Yukio Mishima vivió obsesionado la mayor parte de su vida por las tradiciones
de su país. Era un absoluto convencido y enamorado de los valores de los samuráis,
unos personajes que ya no existían. Echaba de menos esos valores en la sociedad
en la que vivía. Además, también vivía obsesionado con la belleza física.

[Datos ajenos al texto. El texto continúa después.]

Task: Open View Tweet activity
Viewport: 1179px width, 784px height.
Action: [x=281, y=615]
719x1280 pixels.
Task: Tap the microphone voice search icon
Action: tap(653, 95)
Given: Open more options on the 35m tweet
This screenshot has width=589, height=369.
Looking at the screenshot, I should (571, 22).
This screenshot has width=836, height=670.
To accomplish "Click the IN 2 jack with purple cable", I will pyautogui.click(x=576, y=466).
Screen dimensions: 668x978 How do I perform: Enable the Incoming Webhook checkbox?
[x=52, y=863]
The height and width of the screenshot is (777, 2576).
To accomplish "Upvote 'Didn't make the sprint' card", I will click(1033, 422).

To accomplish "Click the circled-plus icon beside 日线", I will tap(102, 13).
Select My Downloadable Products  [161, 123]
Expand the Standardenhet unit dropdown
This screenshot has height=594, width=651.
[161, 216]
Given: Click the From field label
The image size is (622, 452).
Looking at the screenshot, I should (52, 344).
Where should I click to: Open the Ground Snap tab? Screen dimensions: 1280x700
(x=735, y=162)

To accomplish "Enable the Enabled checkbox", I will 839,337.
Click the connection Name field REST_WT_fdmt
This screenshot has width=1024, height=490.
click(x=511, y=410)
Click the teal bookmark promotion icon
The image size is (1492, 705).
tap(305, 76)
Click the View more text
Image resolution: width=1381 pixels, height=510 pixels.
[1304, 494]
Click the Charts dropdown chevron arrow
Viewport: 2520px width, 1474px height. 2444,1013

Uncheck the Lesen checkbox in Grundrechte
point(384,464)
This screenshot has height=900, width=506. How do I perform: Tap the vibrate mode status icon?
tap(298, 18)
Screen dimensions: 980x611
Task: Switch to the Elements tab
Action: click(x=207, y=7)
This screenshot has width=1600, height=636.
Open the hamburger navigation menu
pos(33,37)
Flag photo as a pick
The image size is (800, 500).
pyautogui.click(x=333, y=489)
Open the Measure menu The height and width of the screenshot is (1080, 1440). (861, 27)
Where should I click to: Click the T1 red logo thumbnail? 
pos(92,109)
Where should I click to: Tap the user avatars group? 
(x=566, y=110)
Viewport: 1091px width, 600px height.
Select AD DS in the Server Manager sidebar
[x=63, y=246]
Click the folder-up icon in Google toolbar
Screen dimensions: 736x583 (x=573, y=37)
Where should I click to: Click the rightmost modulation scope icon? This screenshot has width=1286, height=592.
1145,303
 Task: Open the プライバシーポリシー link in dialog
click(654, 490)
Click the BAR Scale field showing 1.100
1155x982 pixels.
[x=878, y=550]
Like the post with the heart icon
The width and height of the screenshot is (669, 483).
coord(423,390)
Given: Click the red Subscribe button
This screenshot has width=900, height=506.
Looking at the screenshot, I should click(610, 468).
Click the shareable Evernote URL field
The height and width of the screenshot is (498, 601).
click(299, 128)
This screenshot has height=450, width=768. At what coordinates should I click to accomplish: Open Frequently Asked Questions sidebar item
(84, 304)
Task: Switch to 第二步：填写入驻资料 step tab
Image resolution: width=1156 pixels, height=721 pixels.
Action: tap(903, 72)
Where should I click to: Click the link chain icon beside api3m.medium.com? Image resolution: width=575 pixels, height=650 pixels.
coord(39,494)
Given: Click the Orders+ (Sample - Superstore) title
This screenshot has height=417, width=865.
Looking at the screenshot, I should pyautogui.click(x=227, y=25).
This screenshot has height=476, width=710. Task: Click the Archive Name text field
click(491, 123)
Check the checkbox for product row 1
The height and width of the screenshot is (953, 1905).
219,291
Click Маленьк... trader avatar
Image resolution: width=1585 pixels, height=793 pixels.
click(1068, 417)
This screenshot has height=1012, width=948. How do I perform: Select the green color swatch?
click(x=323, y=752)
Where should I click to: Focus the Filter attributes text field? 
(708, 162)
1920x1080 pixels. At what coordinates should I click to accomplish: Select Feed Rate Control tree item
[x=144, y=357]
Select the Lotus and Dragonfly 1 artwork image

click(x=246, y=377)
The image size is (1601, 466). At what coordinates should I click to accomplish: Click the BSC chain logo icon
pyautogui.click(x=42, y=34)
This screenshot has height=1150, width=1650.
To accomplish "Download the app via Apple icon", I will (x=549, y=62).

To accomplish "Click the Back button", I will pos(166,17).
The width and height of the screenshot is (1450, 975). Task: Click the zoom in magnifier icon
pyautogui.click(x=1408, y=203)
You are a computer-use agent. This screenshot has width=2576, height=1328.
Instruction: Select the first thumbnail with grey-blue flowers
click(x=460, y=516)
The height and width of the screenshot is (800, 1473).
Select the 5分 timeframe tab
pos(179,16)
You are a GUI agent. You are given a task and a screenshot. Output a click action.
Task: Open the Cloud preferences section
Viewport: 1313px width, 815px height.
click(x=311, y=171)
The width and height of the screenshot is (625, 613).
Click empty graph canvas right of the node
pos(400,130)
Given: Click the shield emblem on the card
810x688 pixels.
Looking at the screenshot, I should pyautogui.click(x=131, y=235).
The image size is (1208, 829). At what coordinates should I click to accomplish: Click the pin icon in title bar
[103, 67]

Aducía que tenía que cuidar su cuerpo e intentar obtener la perfección
cincelándolo con los ejercicios adecuados. La idea de que su propio cuerpo
envejeciese le producía repulsión.
Desde la altura
reclamó a los militares que formaban parte de dicho acuartelamiento que se
sumasen a su causa en contra de la occidentalización de su sociedad, lo que no
tuvo ningún efecto. A raíz de ese fracaso (probablemente esperado y calculado),
Yukio Mishima inició el rito del Sepukku para conservar su honor: se realizó lo
que es conocido como harakiri, clavando su espada en su vientre y desgarrando
sus órganos. Al no haber logrado con dicho hecho su muerte, su asistente
realizó el siguiente paso (ya calculado) de intentar decapitar al suicida. Lo
intentó sin éxito tres veces, y fue reemplazado por otra persona. Este segundo
asistente lo logró, y acto seguido hizo lo mismo con el primer asistente, que
avergonzado por no haber conseguido cumplir con su función intentó (también sin
éxito) realizar su propio sepukku.
Como vemos, hemos
traído cinco ejemplos muy diferentes entre sí, pero representativos de las
diferentes causas que pueden llevar a una persona a acabar con su vida. Con la
esperanza de que no vuelva a suceder, y de que los que sientan tentaciones de
acabar con el sufrimiento de esta manera no está mal recordar que todo problema
tiene su solución y, permitiéndome añadir un dicho muy gallego que se puede
traducir como “nunca llovió que no escampara”. Todo pasa.